Unique among cemeteries, the tombstones are so tightly packed that many literally rest one on top of another. The ancient trees wrap themselves around the tombstones as though born from the stone.
For 350 years the Jews of Prague were buried here. It is the resting place of Jews who made Prague their home when Prague was the cultural center of Jewish Europe. Especially during the 16th century, Jewish intellectuals throughout Europe gathered in Jewish Town. Many of these greats rest here, in the same cemetery that served the community in times of repression.
The cemetery is surrounded by a massive stone wall, as though the wall alone is sufficient to protect the remnants of this rich culture that extends nearly 650 years into the past.
Madeleine Albright visited this ancient cemetery on a visit to Prague in 1997. This was not just any trip, but a pilgrimage of sorts. Within the year, she had learned of her Jewish heritage, a heritage hidden from her family who fled Czechoslovakia in fear of the Nazis and again, years later, the communists. When she explored the cemetery, she must have learned of the leaders buried here, who, like herself, exercised great power and influence in their times.
Secretary Albright will have been told of the first burial about April 25, 1439, of Avigdor Karo, the “chief rabbi” of Prague, a poet and a scholar of the Kabbalah.
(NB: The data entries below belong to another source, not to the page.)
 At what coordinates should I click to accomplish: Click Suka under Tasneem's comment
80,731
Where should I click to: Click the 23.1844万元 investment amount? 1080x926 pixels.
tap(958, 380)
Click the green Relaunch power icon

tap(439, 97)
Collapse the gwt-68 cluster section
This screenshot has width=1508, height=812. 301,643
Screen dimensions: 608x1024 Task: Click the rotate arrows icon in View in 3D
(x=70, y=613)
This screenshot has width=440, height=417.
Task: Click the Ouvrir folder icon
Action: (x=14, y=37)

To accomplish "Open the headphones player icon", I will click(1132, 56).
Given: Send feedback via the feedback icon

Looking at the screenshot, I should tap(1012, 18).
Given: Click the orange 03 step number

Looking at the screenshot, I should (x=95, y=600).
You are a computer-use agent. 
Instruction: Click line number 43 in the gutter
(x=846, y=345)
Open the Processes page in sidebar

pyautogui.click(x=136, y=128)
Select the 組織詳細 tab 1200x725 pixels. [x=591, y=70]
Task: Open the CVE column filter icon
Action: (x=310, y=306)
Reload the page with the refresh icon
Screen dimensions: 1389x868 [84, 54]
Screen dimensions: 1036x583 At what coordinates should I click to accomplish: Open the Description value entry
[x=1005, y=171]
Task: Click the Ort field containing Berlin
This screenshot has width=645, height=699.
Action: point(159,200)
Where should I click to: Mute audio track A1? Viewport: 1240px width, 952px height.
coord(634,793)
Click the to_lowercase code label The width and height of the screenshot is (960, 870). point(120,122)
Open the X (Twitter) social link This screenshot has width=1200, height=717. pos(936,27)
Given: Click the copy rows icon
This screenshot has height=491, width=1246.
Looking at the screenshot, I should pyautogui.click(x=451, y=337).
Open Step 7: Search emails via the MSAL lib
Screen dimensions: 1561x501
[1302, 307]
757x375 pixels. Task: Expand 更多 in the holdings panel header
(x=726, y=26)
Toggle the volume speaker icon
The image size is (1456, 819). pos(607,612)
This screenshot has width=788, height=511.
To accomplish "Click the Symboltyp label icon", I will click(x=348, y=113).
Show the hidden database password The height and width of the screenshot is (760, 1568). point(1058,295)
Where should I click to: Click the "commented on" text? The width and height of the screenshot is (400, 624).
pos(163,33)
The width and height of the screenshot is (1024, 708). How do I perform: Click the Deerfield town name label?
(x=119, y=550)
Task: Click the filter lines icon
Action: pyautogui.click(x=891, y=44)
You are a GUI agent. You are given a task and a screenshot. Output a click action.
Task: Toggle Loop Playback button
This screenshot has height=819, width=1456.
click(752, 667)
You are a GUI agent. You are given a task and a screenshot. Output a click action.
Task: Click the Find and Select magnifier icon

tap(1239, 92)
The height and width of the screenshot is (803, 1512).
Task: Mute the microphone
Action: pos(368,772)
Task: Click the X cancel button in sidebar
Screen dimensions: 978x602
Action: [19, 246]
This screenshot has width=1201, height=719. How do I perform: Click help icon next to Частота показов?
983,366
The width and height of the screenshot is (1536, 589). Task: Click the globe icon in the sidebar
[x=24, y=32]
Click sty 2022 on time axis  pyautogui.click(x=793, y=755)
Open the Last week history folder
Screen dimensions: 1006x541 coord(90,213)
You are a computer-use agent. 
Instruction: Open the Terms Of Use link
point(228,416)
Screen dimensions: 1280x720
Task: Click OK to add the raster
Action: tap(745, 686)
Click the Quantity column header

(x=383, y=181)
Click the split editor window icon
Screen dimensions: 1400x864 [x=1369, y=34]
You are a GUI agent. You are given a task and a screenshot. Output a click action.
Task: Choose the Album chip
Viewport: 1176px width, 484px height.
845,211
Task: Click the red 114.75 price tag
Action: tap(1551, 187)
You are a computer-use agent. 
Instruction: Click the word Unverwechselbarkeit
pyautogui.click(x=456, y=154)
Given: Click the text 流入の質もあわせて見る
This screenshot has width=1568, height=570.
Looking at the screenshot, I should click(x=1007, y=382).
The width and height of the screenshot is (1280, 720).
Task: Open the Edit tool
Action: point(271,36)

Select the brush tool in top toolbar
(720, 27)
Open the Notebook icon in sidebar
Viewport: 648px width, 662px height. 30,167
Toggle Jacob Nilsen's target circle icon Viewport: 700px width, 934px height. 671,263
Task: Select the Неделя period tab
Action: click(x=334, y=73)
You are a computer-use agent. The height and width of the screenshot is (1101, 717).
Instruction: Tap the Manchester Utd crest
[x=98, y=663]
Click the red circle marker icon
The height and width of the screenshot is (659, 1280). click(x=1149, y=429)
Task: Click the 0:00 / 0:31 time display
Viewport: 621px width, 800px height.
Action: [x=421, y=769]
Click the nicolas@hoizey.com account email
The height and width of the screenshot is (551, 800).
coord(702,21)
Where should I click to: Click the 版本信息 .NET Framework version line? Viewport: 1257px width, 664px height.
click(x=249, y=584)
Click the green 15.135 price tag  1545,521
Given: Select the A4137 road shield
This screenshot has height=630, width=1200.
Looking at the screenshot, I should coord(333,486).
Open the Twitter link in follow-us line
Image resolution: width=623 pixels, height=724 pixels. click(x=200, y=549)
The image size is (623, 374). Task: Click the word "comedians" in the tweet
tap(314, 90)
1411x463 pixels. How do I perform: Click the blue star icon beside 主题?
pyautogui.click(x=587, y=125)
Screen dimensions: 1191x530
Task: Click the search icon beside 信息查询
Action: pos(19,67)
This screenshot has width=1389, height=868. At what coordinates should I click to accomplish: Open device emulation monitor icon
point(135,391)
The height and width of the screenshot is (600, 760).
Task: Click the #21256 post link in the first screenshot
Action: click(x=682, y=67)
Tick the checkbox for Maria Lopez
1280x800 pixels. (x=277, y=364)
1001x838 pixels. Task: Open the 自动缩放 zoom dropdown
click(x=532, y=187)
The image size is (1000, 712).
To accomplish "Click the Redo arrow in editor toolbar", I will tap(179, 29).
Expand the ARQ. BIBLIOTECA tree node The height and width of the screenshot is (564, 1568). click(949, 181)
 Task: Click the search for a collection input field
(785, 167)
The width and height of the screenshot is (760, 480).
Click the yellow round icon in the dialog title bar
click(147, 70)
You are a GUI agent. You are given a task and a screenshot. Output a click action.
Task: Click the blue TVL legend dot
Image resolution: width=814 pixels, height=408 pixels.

Rabbi Karo lived through the destruction of Prague’s Jewish community in the 1389 Easter massacre in which over 3000 Jews died. She will have been told of Mordecai Marcus Meisel, (died 1601), a Philanthropist and leader in Prague, who lived through the persecutions of Jews in the mid-1500’s, financed the construction of Meisel synagogue in 1590-92. Meisel built a hospital, expanded the cemetery and paved the Jewish ghetto. She will have heard the stories of Rabbi Loew Ben Bezalel, Chief Rabbi of Prague, a significant Talmudic scholar and philosopher, buried there in 1609. Perhaps she will have been told of Rabbi David Ben Abraham Oppenheim, Chief Rabbi of Prague prior to his death in Sept. 12, 1736. Rabbi Oppenheim, a highly successful business man, a prolific author and a student of the cabal is said to have had a library of more than 7,000 books. Many of these books are now housed in Oxford’s library. These are only a few of the 100,00 people buried in these walls.
As powerful as these images must be, with the cemetery symbolizing both life and death, there was more for her to experience. The Pinkas Synagogue sits in the same complex. Now serving as a museum, the synagogue’s walls identify over 77,000 Czech and Slav holocaust victims. Among those names are Secretary Albright’s paternal grandparents. Her grandfather Arnost Korbel, died at Theresienstadt in 1942. Her grandmother, Olga Korbel, died in Auschwitz in 1944.
My husband I visited the Cemetery and Pinkus Synagogue in 2007. The list of the dead is a visual testament to those killed in the holocaust. I cannot imagine the profound sense of loss that Secretary Albright must have felt, on seeing her Korbel names on those walls. But I wonder, what might happen if I awoke on some future day to learn, as she did, that my heritage was not what I had been raised to believe. What if I learned I was Chinese, or African, or Persian, or Jewish. Would I develop a better understanding of the struggles, hopes and challenges of people of other races and other religions? Can I do that anyway?